Hello!

FuryGpu

After almost four years of developing a custom full-stack GPU in my spare time, I figured it was about time to start putting together some materials to highlight the project, its technical details, and its future. This has been my first (and only!) FPGA design, and I hope to use this space to share some of what I have learned while building this extremely complicated piece of hardware.

Throughout the last fourteen years of my career in the games industry (and for nearly a decade before in my spare time!) I’ve been focused on the software side of rendering - the techniques necessary to utilize the GPU hardware to render 3D graphics at real-time framerates. While I was extremely familiar with everything involved in this process on the host side, the actual details of how the hardware that performed these actions was built was not something I had ever had access to. After putting together Ben Eater’s 8-bit breadboard computer and then picking up an Arty Z7 development board on a whim, I realized that building a GPU from scratch, while a massive and daunting project, was something I certainly could teach myself to do. I’d spend a few months making a spinning cube or something, and be done with it.

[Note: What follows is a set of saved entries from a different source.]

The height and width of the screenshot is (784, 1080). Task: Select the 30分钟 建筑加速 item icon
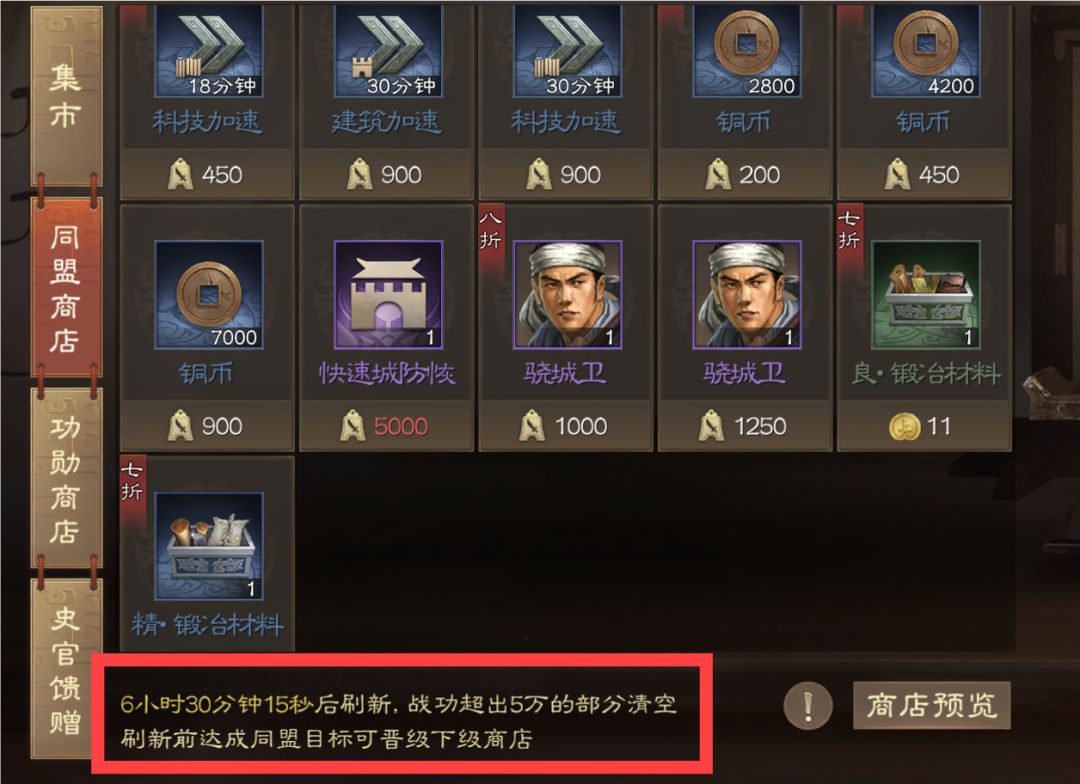tap(388, 50)
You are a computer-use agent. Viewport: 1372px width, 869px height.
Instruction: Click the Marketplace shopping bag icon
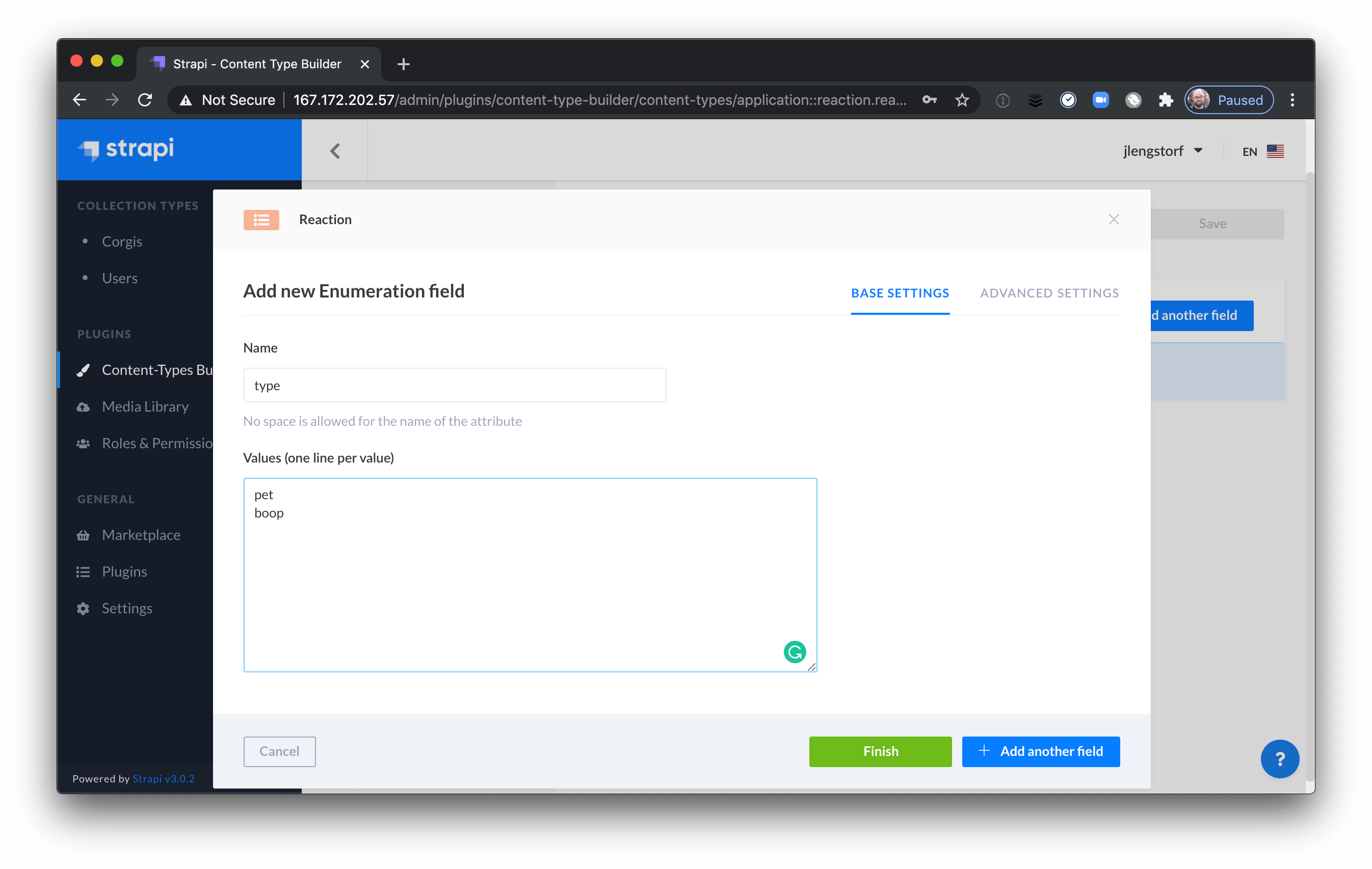[x=83, y=534]
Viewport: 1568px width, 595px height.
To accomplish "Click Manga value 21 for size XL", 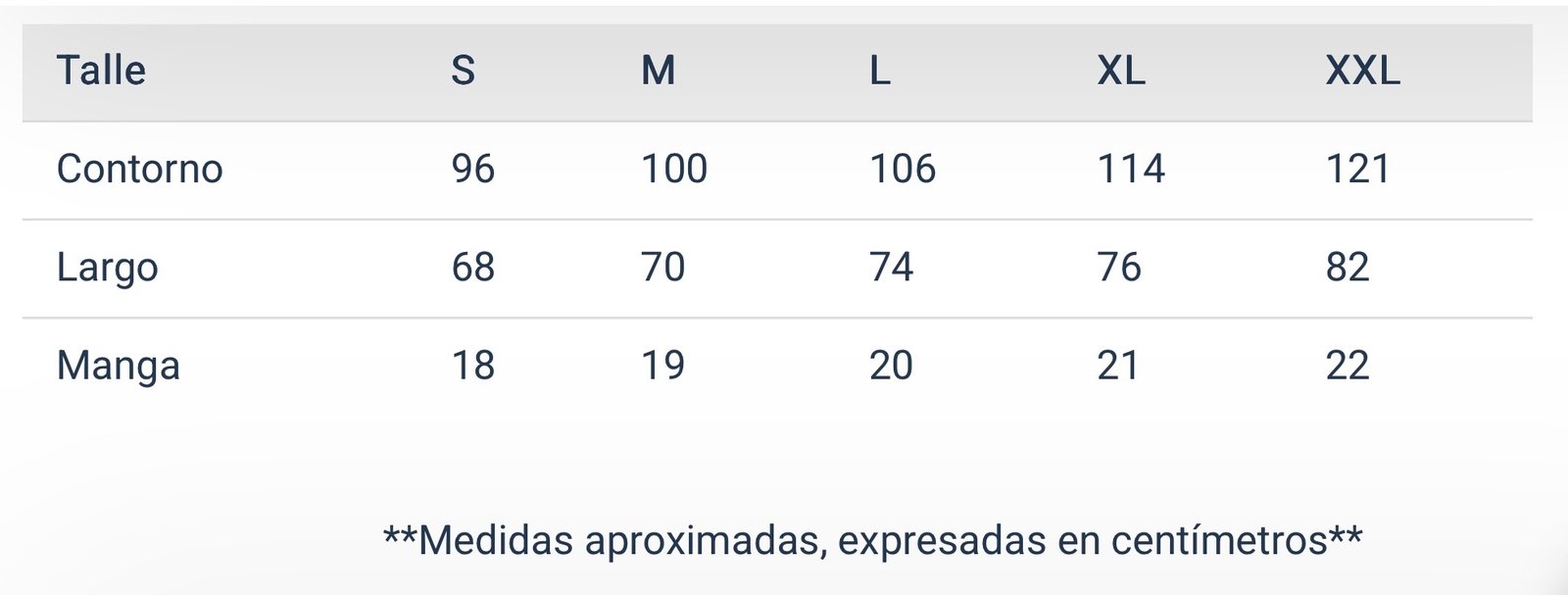I will [x=1118, y=366].
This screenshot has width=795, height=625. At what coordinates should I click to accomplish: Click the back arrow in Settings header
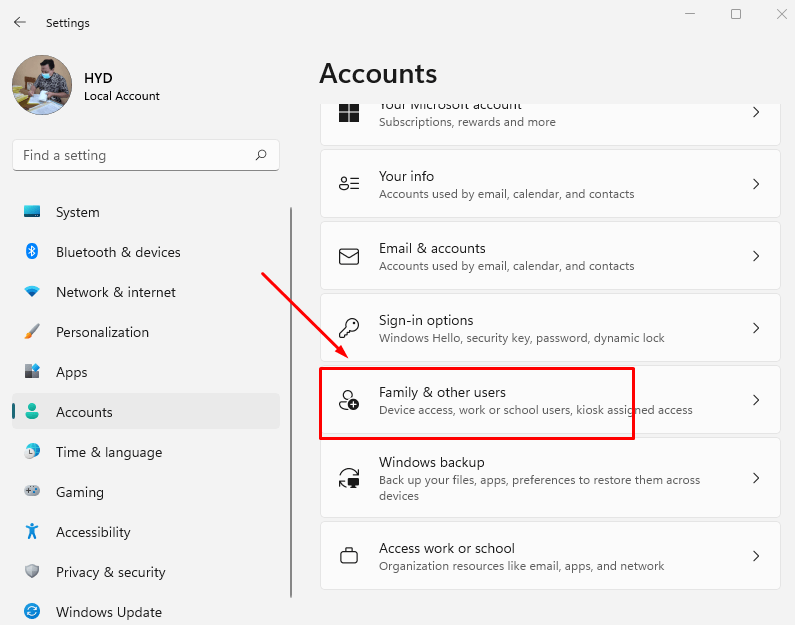[20, 22]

Nearly four years later and the project has turned from a neat little tech demo idea into a fully-fledged, real-world, plug-it-into-your-computer GPU. I taught myself SystemVerilog, figured out how FPGAs work, and spent countless hours refactoring, redesigning, and streamlining the design until I could get Quake to render at semi-real-time framerates. During this time, Xilinx released their Kria SoMs - insanely cheap Zynq UltraScale+ FPGAs with a ton of DSP units and a (comparatively) massive amount of LUTs and FFs, and of particular interest, a hardened PCIe core. The next step was clear - this GPU needed to become a real GPU. One I could plug into my computer and use to play real games.

Designing the schematic for and laying out a PCIe graphics card, even with much of the FPGA circuitry built into the SOM, was a herculean effort. However, I’d already spent several years on the project, so why not? After several months of work laying out the board in KiCad and fixing all the issues I’d find as soon as JLCPCB delivered each revision, I finally had a board with a powerful FPGA, DisplayPort and HDMI output, and a 4-lane PCIe connector that I could plug into my test rig and write drivers for.

Of all the parts of this project, writing Windows drivers for it have been the most painful. Eventually, I got everything working. I wrote a custom graphics API to communicate with the GPU, wrote Windows kernel drivers for the display and audio, and now have a fully-functional piece of graphics hardware that can render Quake at a solid 60 frames per second.

While I’m writing all of this after the fact, I do hope that some of what I eventually detail here will prove useful (or at least, interesting) to the next person that decides to embark on such a ridiculous journey.